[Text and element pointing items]

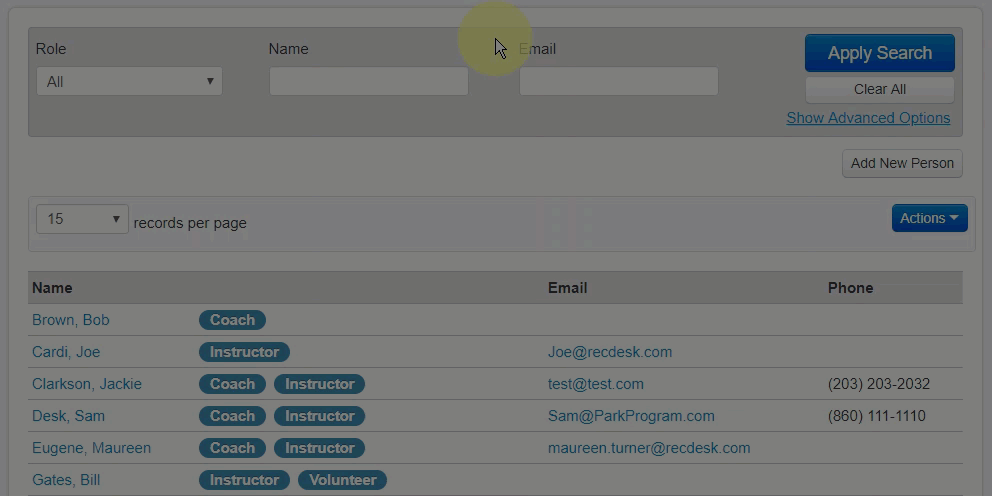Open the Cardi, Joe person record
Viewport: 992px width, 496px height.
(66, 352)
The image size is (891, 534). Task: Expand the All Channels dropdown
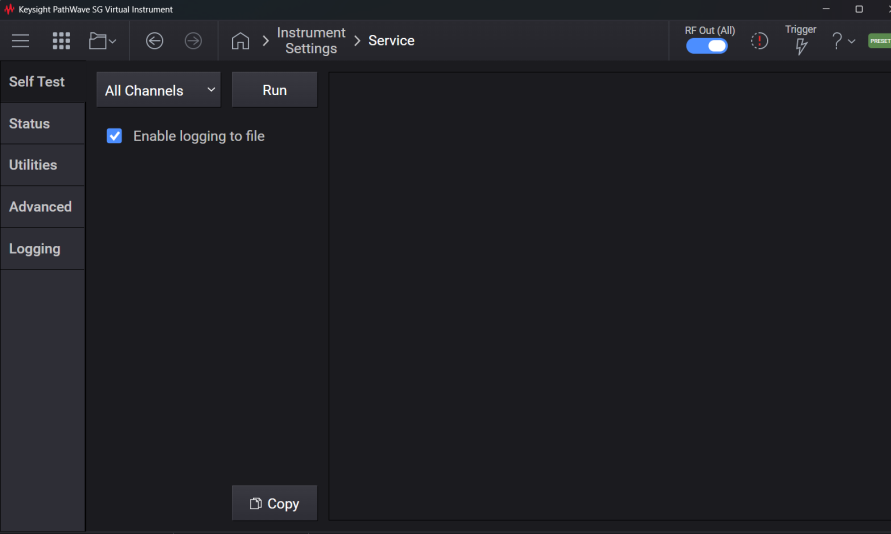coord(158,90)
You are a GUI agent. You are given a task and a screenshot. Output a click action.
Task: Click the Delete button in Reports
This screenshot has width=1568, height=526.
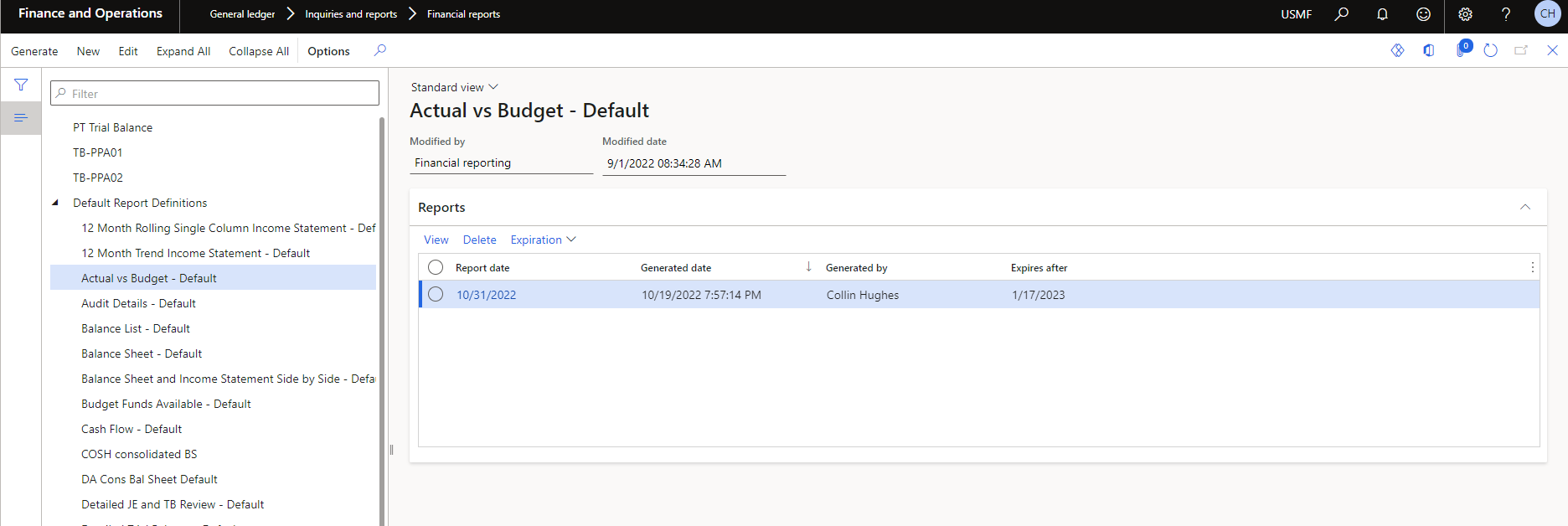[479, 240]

**INSTRUCTIONS FOR THE TASK**
Reproduce all the items above word for word, omitting the pictures.

**RESPONSE**
Open the Cardi, Joe person record
Viewport: 992px width, 496px height.
(66, 352)
The image size is (891, 534). Task: Expand the All Channels dropdown
coord(158,90)
You are a GUI agent. You are given a task and a screenshot. Output a click action.
Task: Click the Delete button in Reports
This screenshot has width=1568, height=526.
[479, 240]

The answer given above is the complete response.